• [TASK TO CARRY OUT] Below are the records; retype each one exactly.

-- SOURCE DATA follows --

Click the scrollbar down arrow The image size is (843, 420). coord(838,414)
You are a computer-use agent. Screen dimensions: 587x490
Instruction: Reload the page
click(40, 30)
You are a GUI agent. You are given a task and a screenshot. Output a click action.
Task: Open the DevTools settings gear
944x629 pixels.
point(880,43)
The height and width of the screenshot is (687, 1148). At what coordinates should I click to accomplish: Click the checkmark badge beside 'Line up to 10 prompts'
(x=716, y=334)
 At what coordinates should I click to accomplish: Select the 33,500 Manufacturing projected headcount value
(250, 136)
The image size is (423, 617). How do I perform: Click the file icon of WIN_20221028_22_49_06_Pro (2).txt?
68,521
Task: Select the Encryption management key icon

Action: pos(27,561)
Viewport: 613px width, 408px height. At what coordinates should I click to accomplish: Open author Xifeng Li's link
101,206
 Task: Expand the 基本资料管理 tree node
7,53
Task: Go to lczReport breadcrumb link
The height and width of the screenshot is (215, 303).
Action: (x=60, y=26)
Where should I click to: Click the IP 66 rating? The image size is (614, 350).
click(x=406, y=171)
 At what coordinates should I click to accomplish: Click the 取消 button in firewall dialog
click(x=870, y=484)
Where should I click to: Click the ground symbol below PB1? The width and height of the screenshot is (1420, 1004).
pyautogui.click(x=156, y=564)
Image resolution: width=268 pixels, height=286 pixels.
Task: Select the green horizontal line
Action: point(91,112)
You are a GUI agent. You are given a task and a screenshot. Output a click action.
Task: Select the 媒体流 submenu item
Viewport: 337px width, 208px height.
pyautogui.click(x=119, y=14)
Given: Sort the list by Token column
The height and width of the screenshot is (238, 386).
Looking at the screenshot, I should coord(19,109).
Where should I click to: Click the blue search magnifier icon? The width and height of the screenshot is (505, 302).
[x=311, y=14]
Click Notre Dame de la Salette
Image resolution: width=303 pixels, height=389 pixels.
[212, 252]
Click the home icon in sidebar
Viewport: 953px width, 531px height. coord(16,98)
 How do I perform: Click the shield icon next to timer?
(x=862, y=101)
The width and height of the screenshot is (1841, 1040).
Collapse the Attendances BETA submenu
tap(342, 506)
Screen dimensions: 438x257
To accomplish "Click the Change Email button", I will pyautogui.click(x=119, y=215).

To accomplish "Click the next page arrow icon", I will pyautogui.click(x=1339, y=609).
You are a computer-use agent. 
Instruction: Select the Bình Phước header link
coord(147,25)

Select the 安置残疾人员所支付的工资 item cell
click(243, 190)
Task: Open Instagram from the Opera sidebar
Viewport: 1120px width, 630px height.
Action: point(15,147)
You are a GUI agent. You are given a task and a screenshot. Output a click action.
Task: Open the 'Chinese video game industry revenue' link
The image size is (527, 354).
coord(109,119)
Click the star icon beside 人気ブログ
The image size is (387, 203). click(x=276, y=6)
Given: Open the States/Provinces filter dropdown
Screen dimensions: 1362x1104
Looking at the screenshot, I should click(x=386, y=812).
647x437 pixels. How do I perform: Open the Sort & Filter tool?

-- SOURCE DATA concluded --

• [YOUR RESPONSE]
Click the scrollbar down arrow The image size is (843, 420). coord(838,414)
You are a computer-use agent. Screen dimensions: 587x490
Instruction: Reload the page
click(40, 30)
You are a GUI agent. You are given a task and a screenshot. Output a click action.
Task: Open the DevTools settings gear
944x629 pixels.
point(880,43)
The height and width of the screenshot is (687, 1148). At what coordinates should I click to accomplish: Click the checkmark badge beside 'Line up to 10 prompts'
(x=716, y=334)
 At what coordinates should I click to accomplish: Select the 33,500 Manufacturing projected headcount value
(250, 136)
The image size is (423, 617). How do I perform: Click the file icon of WIN_20221028_22_49_06_Pro (2).txt?
68,521
Task: Select the Encryption management key icon

Action: pos(27,561)
Viewport: 613px width, 408px height. At what coordinates should I click to accomplish: Open author Xifeng Li's link
101,206
 Task: Expand the 基本资料管理 tree node
7,53
Task: Go to lczReport breadcrumb link
The height and width of the screenshot is (215, 303).
Action: (x=60, y=26)
Where should I click to: Click the IP 66 rating? The image size is (614, 350).
click(x=406, y=171)
 At what coordinates should I click to accomplish: Click the 取消 button in firewall dialog
click(x=870, y=484)
Where should I click to: Click the ground symbol below PB1? The width and height of the screenshot is (1420, 1004).
pyautogui.click(x=156, y=564)
Image resolution: width=268 pixels, height=286 pixels.
Task: Select the green horizontal line
Action: point(91,112)
You are a GUI agent. You are given a task and a screenshot. Output a click action.
Task: Select the 媒体流 submenu item
Viewport: 337px width, 208px height.
pyautogui.click(x=119, y=14)
Given: Sort the list by Token column
The height and width of the screenshot is (238, 386).
Looking at the screenshot, I should coord(19,109).
Where should I click to: Click the blue search magnifier icon? The width and height of the screenshot is (505, 302).
[x=311, y=14]
Click Notre Dame de la Salette
Image resolution: width=303 pixels, height=389 pixels.
[212, 252]
Click the home icon in sidebar
Viewport: 953px width, 531px height. coord(16,98)
 How do I perform: Click the shield icon next to timer?
(x=862, y=101)
The width and height of the screenshot is (1841, 1040).
Collapse the Attendances BETA submenu
tap(342, 506)
Screen dimensions: 438x257
To accomplish "Click the Change Email button", I will pyautogui.click(x=119, y=215).

To accomplish "Click the next page arrow icon", I will pyautogui.click(x=1339, y=609).
You are a computer-use agent. 
Instruction: Select the Bình Phước header link
coord(147,25)

Select the 安置残疾人员所支付的工资 item cell
click(243, 190)
Task: Open Instagram from the Opera sidebar
Viewport: 1120px width, 630px height.
Action: point(15,147)
You are a GUI agent. You are given a task and a screenshot. Output a click action.
Task: Open the 'Chinese video game industry revenue' link
The image size is (527, 354).
coord(109,119)
Click the star icon beside 人気ブログ
The image size is (387, 203). click(x=276, y=6)
Given: Open the States/Provinces filter dropdown
Screen dimensions: 1362x1104
Looking at the screenshot, I should click(x=386, y=812).
647x437 pixels. How do I perform: Open the Sort & Filter tool?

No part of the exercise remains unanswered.